Part 7: Explanation of how market structures determine the pricing and output decision of business
A product or a service fails to perform well in situations where there is no market. The main structure of a market that influences pricing is supply and demand. Prices normally drop when the supply is high. However, they would go up when the demand is high . Any product or service has to have a market in order for it to flourish. Business managers and economists use the principle of supply and demand to determine the pricing and output decision of companies . However, the type of market structure also plays a role in determining the pricing and output decision . The importance and implication of market structures applies to both short run and long run decision. These decisions can either be focusing on market entry or changing business capacity . For instance a business that intends to expand its frontiers or enter a new market will have to make consideration of the market structure and the principle of supply and demand. Essentially, businesses have to be designed in a manner that suits its operating market environment . For instance, a business that operates in a market where it is the sole supplier of a product which it has patented will have different decisions output and pricing compared to a similar business operating in tight and competitive market .

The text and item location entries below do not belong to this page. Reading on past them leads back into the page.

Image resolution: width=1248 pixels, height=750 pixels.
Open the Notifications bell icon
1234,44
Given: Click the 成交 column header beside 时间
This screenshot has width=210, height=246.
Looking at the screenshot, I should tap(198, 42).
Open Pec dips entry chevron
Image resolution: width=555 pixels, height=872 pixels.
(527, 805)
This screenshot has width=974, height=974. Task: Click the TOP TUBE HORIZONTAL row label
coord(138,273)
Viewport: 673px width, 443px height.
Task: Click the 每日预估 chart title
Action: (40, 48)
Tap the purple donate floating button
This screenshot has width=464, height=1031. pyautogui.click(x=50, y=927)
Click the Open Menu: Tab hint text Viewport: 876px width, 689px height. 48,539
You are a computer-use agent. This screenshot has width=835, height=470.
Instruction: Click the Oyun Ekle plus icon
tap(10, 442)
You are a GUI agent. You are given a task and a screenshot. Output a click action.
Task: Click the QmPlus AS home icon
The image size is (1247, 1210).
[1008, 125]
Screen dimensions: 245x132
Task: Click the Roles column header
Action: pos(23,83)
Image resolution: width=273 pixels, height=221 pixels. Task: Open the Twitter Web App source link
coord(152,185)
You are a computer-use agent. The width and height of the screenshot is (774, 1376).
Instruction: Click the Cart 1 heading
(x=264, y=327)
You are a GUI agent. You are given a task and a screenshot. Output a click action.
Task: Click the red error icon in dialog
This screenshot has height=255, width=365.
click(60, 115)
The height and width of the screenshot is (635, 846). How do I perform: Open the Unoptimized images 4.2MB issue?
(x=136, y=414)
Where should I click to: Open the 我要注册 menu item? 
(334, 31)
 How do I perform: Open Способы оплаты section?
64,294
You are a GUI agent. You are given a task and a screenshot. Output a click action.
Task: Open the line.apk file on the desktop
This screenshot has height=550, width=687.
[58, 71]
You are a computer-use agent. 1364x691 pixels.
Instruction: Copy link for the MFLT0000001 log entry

A market structure basically refers to the characteristics of a market. This ranges from organizational to competitive characteristics because these are the main features that can best describe a market. There are four main types of market structure which have been classified by economic scholars . They include: oligopoly, monopolistic competition, monopoly, and perfect competition. In oligopoly, a small number of well established firms dominate a large share of the market; in monopolistic competition, there are numerous firms in a market each enjoying a small share of it ; in monopoly, a market is dominated by a single firm or company, perfect competition is characterized by a perfect demand curve, market structures that have no restriction to entry, and unrestricted number of consumers and producers.
Market structure influences decision regarding pricing. Most of studies conducted to develop an understanding of market structure have focused on the pricing strategies and the nature of competition within each structure. Pricing is influenced depending on the structure of the market. For instance, if a market is highly competitive, the industries will dictate and set the prices . The main reason why market structures influence pricing is because the nature of supply and demand is different in the various market structures. Additionally, the market structure may influence pricing because of the fact that it determines the ease of entry into a market . A competitive market structure experiences a high supply of goods and services since there are several companies trying to survive in the overcrowded market . According to the principle of supply and demand, when the supply is high, prices of commodities are most likely to drop. Therefore, in a competitive market structure, businesses are forced to reduce the prices of their goods and services.
Conclusion
The paper has assessed the business environment in relation to mechanism of various markets and government intervention measures. Running a business may be a real challenge because of the dynamics of the market. It is the duty of managers to evaluate the business environment in which they operate and ensure it is always favorable for their businesses.